Collected data entries
==================================================
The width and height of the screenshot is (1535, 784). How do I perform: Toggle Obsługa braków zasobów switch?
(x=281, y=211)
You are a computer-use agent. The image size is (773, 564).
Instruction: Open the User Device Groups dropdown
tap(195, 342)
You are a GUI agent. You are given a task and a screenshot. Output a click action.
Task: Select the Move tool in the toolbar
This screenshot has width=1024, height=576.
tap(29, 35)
==================================================
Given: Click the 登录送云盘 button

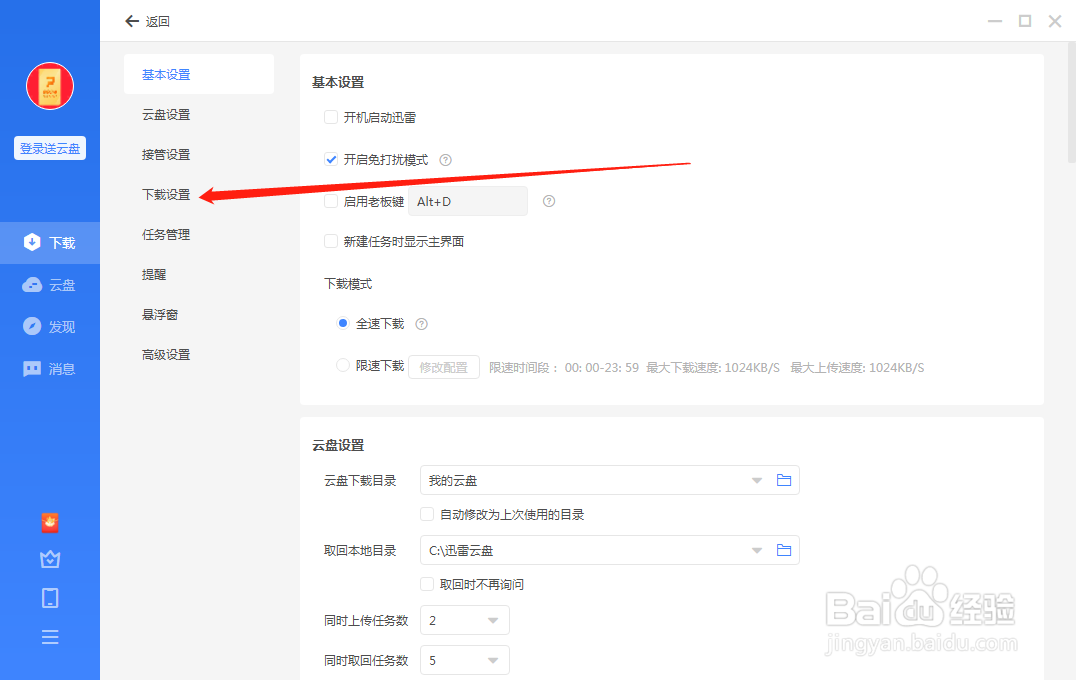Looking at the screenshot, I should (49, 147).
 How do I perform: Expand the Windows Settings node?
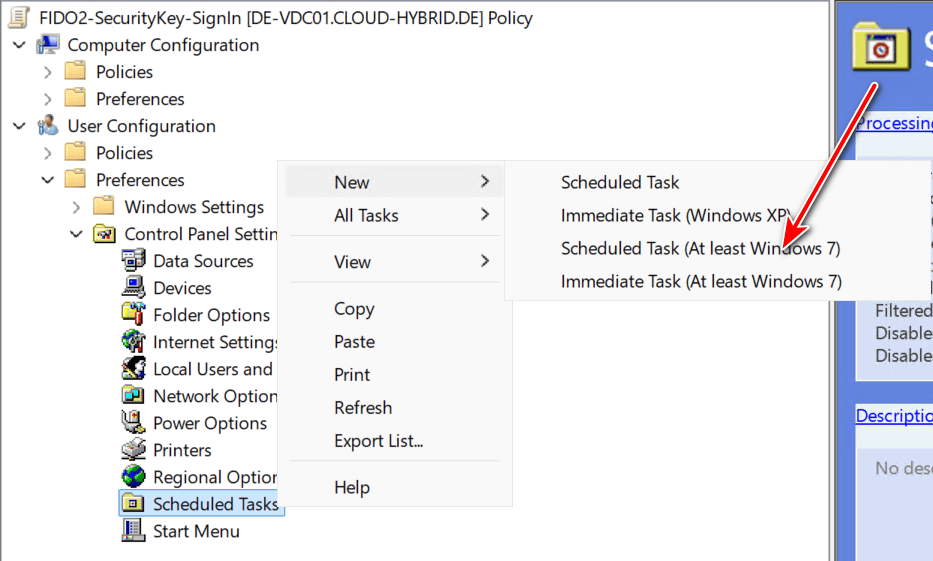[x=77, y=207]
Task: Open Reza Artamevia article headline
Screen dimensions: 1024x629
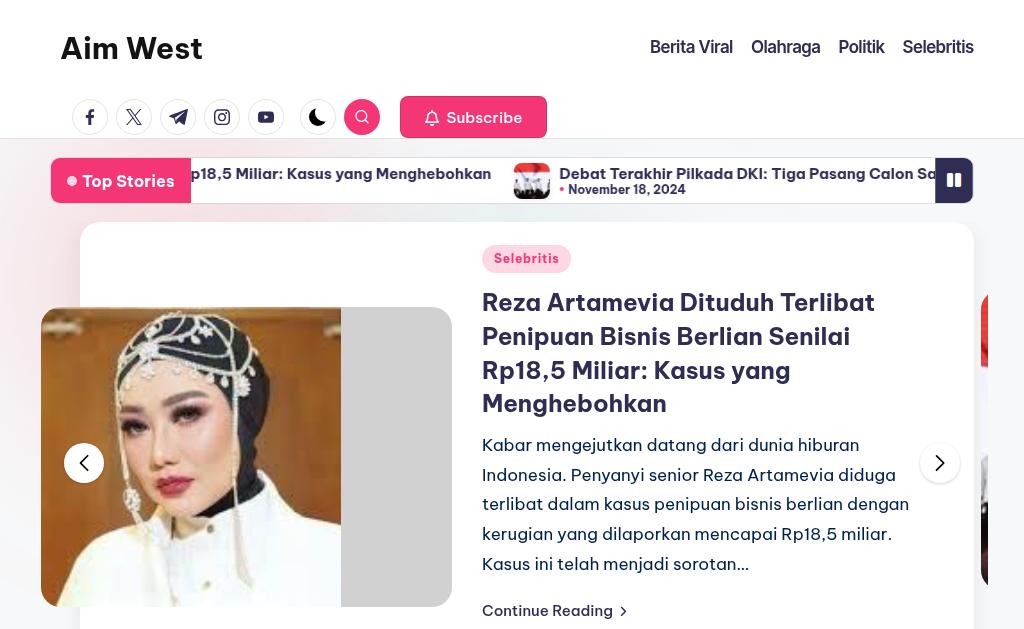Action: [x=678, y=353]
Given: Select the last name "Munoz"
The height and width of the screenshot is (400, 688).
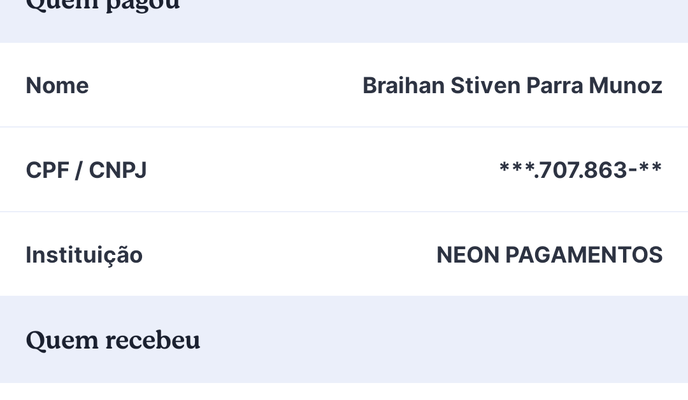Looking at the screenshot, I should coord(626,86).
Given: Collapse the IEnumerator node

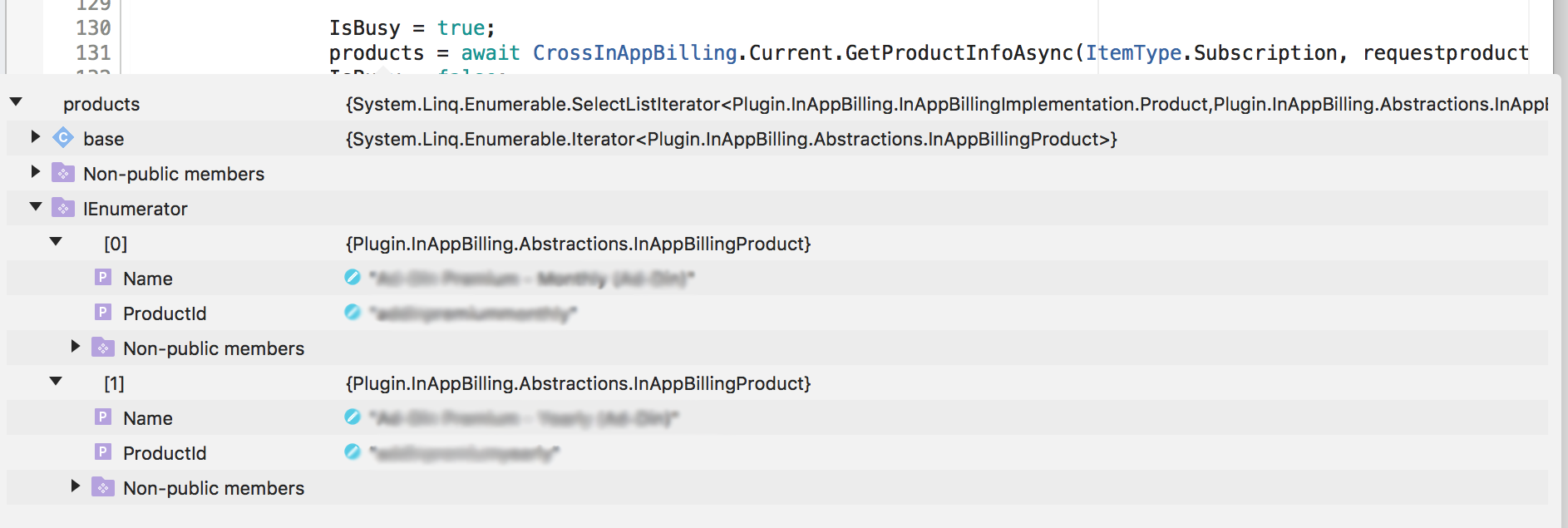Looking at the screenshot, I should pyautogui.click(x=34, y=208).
==================================================
--- Your goal ---
In the entries above, locate every line with the word "agent" and copy it.

--- Answer below ---
You are a computer-use agent. The image size is (773, 564).
You are a GUI agent. You are given a task and a screenshot. Output a click action.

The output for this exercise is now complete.